High-schoolers get taste of STEM-related careers during summer 'HYPOTHEkids' program
The next generation of scientists, engineers and technology entrepreneurs has more than a few bright ideas.
Among them is an LED lighting source for rural villages in underdeveloped countries and a water-based fluid that would help regulate babies' body temperature.
Those concepts and others were developed by the more than two dozen high schoolers who participated in an intense summer program that challenged them to tackle global health problems.
Students also developed a mosquito repellent, to be used where malaria is endemic, and a "jam" to aid in removing babies from the birth canal.
"It's amazing to see something you built with your own hands from the ground up," said Arif Mahmud, 16, a rising senior at Brooklyn Technical High School, who added the program sparked his interest in science, technology, engineering and math — the so-called STEM fields. The summer lab was one program being pushed by the nonprofit HYPOTHEkids, a spin-off of Harlem Biospace, the touted tech incubator on W. 127th St.

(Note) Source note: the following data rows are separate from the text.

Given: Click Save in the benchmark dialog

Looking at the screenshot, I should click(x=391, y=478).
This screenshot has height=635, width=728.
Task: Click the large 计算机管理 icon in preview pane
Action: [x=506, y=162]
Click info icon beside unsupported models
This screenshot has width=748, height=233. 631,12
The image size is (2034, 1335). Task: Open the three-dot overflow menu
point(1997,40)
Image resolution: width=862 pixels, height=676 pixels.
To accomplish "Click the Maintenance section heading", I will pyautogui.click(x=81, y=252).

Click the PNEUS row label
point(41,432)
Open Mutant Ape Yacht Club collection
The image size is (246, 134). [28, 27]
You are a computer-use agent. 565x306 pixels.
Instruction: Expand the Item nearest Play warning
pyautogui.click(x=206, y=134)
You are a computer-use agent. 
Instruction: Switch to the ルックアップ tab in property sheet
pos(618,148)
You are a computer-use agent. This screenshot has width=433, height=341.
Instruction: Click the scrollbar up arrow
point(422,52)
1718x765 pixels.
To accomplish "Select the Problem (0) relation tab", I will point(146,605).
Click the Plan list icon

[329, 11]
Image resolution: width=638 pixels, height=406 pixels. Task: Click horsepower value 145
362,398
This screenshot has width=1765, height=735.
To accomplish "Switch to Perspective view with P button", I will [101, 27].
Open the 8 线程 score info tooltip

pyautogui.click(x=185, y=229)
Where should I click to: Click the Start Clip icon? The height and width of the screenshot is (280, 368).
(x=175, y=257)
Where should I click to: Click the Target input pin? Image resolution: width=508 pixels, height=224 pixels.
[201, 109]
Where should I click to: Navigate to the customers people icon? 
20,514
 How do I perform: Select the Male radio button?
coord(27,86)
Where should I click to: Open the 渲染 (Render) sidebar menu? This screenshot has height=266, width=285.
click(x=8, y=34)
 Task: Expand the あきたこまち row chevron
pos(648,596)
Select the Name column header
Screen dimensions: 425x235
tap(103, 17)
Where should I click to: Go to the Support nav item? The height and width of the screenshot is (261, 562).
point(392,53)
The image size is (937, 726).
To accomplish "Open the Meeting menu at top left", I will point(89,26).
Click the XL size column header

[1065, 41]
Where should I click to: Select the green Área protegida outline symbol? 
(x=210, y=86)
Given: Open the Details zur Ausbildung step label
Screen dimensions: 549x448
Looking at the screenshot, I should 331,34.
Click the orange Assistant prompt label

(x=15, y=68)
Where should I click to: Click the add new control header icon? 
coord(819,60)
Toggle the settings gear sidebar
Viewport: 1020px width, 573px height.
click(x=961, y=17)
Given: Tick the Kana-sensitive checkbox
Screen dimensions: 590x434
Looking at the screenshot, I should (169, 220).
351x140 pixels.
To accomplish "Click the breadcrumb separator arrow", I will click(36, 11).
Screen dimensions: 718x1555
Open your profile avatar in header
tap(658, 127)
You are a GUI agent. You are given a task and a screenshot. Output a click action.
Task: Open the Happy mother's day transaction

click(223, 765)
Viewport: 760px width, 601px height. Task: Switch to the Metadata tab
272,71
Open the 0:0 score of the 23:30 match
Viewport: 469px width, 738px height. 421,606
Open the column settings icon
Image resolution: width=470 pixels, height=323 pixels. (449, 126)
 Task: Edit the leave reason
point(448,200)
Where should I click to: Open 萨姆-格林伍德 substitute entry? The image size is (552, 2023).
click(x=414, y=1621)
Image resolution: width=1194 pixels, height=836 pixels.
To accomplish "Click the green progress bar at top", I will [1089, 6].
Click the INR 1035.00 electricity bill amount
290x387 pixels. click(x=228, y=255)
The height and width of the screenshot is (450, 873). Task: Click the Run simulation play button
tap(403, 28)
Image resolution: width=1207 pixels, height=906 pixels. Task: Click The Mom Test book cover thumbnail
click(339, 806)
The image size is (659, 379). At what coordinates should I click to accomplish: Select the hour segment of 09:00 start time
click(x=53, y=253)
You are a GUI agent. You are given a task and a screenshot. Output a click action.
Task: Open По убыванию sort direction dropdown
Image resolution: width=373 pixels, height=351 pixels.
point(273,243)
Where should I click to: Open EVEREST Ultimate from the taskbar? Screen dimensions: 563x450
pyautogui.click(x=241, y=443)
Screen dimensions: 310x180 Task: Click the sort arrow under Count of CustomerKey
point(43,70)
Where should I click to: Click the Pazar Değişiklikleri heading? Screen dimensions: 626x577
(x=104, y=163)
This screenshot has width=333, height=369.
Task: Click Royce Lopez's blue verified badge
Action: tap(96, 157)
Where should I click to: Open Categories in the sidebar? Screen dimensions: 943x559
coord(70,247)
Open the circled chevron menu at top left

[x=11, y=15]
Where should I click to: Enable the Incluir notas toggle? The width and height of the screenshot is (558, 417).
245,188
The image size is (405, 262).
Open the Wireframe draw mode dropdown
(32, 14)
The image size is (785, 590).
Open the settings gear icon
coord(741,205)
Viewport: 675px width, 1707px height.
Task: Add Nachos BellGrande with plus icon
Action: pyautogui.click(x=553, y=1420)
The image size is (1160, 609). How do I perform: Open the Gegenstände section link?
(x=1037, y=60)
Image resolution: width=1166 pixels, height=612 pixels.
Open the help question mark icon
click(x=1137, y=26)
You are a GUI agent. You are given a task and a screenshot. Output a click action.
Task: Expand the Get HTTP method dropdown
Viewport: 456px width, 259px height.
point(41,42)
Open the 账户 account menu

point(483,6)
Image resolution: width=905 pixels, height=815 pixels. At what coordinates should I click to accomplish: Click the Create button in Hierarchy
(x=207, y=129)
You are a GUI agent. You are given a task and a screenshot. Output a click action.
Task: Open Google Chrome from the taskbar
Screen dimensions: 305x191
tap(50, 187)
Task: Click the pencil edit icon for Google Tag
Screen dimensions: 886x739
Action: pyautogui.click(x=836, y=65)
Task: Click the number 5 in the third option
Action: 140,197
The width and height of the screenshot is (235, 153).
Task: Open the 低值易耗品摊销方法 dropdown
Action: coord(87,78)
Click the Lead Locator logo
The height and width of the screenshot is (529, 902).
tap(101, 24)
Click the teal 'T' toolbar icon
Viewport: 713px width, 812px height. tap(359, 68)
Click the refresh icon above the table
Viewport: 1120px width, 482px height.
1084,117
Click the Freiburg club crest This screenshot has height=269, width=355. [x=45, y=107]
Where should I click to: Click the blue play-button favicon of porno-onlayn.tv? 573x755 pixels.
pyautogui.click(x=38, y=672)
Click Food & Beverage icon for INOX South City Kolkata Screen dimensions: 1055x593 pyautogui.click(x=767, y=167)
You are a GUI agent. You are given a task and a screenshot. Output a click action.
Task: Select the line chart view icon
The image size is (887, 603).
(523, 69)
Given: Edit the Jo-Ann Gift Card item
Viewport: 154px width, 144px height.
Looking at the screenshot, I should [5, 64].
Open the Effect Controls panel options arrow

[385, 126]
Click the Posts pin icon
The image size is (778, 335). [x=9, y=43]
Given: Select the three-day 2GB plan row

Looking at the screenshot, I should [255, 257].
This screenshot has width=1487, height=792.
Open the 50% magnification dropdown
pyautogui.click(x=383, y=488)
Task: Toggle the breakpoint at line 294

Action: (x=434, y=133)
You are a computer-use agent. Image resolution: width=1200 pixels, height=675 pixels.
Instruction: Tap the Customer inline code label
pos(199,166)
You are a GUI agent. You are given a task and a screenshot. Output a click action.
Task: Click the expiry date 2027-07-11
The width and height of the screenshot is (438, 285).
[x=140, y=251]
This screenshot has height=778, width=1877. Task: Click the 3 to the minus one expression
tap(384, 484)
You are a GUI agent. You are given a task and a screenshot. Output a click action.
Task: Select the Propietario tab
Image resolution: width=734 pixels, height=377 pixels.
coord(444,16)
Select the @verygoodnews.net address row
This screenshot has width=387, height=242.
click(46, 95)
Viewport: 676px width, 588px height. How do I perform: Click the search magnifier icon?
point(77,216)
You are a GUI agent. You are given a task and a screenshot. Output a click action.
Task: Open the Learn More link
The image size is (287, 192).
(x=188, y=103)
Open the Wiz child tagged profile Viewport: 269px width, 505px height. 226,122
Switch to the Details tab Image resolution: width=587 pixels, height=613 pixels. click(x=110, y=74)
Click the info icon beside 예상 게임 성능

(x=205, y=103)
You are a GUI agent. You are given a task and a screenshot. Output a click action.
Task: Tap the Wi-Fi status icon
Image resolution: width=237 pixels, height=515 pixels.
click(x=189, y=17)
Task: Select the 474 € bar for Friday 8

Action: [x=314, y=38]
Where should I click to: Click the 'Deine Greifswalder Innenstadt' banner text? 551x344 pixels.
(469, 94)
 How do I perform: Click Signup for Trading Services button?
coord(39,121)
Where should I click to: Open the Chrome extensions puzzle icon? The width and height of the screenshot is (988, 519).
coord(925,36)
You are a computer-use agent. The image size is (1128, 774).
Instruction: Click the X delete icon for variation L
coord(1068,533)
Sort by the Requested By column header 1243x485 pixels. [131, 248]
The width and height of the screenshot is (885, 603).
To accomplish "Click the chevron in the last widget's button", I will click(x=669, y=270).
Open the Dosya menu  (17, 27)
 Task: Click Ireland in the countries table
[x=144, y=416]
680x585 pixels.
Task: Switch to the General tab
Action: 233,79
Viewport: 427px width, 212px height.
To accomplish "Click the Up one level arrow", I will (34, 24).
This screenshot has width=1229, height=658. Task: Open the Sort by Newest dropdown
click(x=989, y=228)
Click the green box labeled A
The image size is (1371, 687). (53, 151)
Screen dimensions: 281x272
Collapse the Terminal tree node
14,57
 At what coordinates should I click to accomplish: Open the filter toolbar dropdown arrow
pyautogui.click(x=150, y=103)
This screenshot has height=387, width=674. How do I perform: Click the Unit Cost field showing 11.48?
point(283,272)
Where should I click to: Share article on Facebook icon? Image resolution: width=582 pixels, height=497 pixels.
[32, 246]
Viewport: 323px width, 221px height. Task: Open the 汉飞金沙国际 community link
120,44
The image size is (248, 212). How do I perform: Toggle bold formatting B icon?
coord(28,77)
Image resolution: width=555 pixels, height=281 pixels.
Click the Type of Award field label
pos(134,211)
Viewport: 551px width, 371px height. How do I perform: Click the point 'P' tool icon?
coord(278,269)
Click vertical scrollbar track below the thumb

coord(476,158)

"The idea is to get more minorities into STEM majors," said Christine Kovich, the Harlem Biospace co-founder. "Minorities are largely underrepresented."
African Americans make up 3% of the STEM workforce and women make up 24%, according to the National Science Foundation.
Experts picked two of the six projects — the LED lighting and the baby warmer — to be developed at Harlem Biospace.
The program, which kicked off in mid-July, was held at the Department of Biomedical Engineering at Columbia University and led by Columbia Prof. Aaron Kyle.
"We wanted to train our students in this sort of work and have these sort of foundational skills and being able to apply the knowledge to a problem," said Kyle.